In some embodiments, multiple short time segments (e.g., 20 ms) of the first audio may be processed by the ASR engine to facilitate the speed by which an ASR result is determined based, at least in part, on at least a portion of the received audio. As more of the audio is received, the ASR processing may continually update the ASR results output from the ASR engine. During this process, a current ASR result output from the ASR engine may be compared to the cached prefixes in an attempt to identify a match. Performing the ASR and comparison processes, at least in part, in parallel may further speed up the process of identifying a locally-stored prefix in the received audio.
If it is determined in act 412 that the received audio does not include a locally-stored prefix the process ends and the default timeout value for endpointing is used. If it is determined in act 412 that the received audio includes a locally-stored prefix, the process proceeds to act 414, where the timeout value for endpointing is dynamically set based, at least in part, on a threshold time associated with the identified locally-stored prefix.

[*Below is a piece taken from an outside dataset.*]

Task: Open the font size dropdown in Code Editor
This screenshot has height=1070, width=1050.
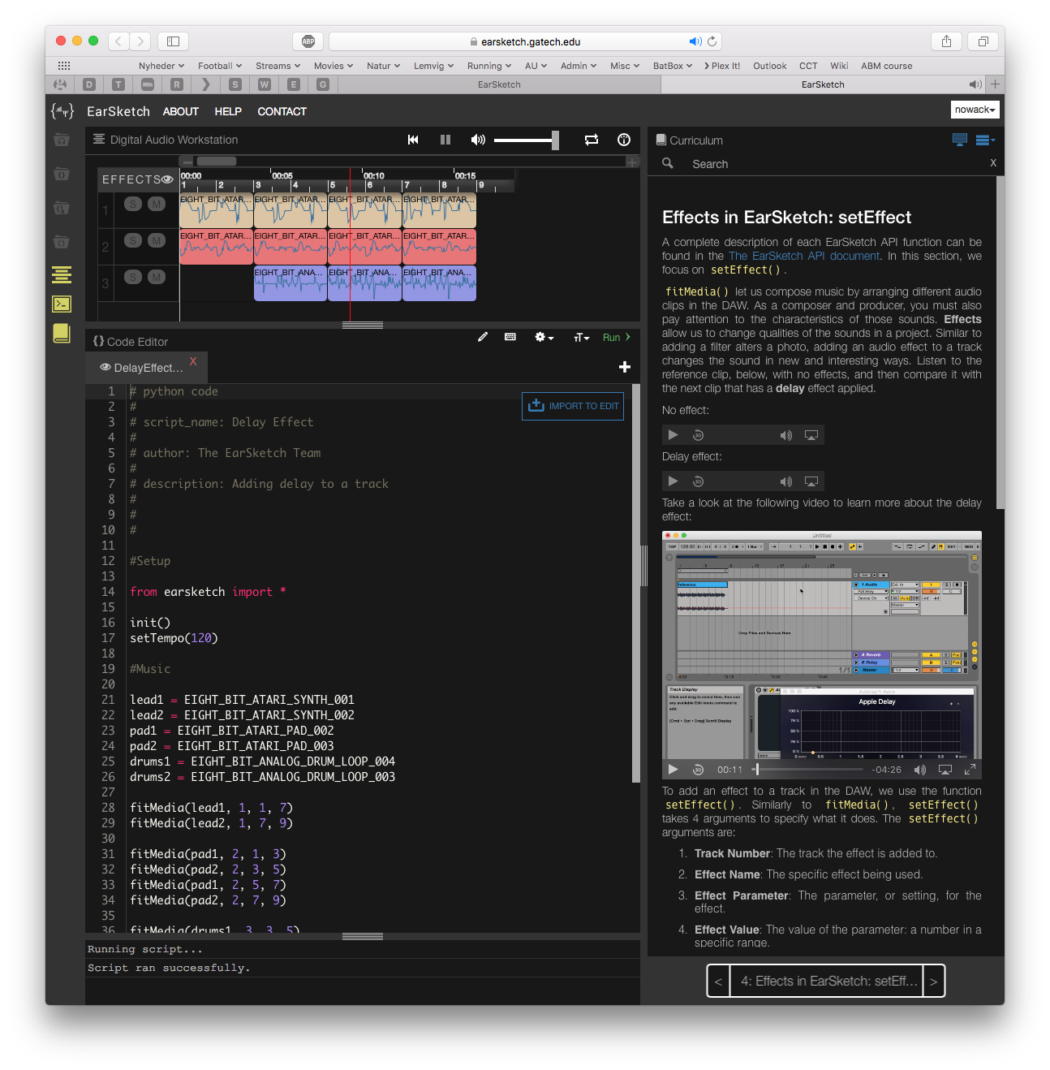Action: point(581,337)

Locally-stored prefixes and their associated threshold times may be stored in any suitable way using one or more data structures, and the one or more data structures may be updated periodically and/or in response to a request to do so. The stored prefixes and their corresponding threshold times may be determined in any suitable way and may be user independent and/or user specific. For example, the locally-stored prefixes may be determined based, at least in part, on ASR data for a plurality of users to identify the most common prefixes that cause ASR to timeout. In some embodiments, an initial set of prefixes based on user-independent data analysis may be updated based on individual user behavior. In other embodiments, a user independent set of prefixes may not be used, and the local cache of prefixes may be determined by a manual selection or programming of the client device on which ASR is performed and/or the cache of prefixes may be established only after a user has used the client device for a particular amount of time to enable the cache to be populated with appropriate prefixes based on the user's individual behavior. In some embodiments, the locally-stored cache may include one or more first prefixes determined based on user-independent data analysis and one or more second prefixes determined based on user-specific data analysis. Not all embodiments require the use of both user-independent and user-specific prefixes, as some embodiments may include user-specific prefixes only, some embodiments may include user-independent prefixes only, and other embodiments may include both user-specific and user-independent prefixes.

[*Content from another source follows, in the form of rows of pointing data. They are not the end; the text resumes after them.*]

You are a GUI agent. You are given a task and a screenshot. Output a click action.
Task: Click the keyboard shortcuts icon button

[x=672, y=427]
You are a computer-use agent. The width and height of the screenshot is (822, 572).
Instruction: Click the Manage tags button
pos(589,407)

As discussed above, each of the locally-stored prefixes may be associated with a threshold time suitable for use as an endpointing timeout value for the prefix. The threshold times for each prefix may be determined in any suitable way and one or more of the threshold times may be user independent and/or user specific, as discussed above. In some embodiments, a threshold time for a locally-stored prefix is determined based, at least in part, on an analysis of pause length for a plurality of speakers who uttered the prefix. For example, the threshold time for the prefix “directions to” may be determined based, at least in part, using the average pause length for 1000 utterances for different speakers speaking that prefix. The threshold time associated with a locally-stored prefix may be updated at any suitable interval as more data for a particular prefix is received from a plurality of speakers and/or from an individual speaker. By determining threshold times for prefixes from individual speakers, a suitable threshold time for each prefix may be established for the speaker, thereby providing an ASR system with reduced premature endpointing tuned to a particular speaker's speaking style.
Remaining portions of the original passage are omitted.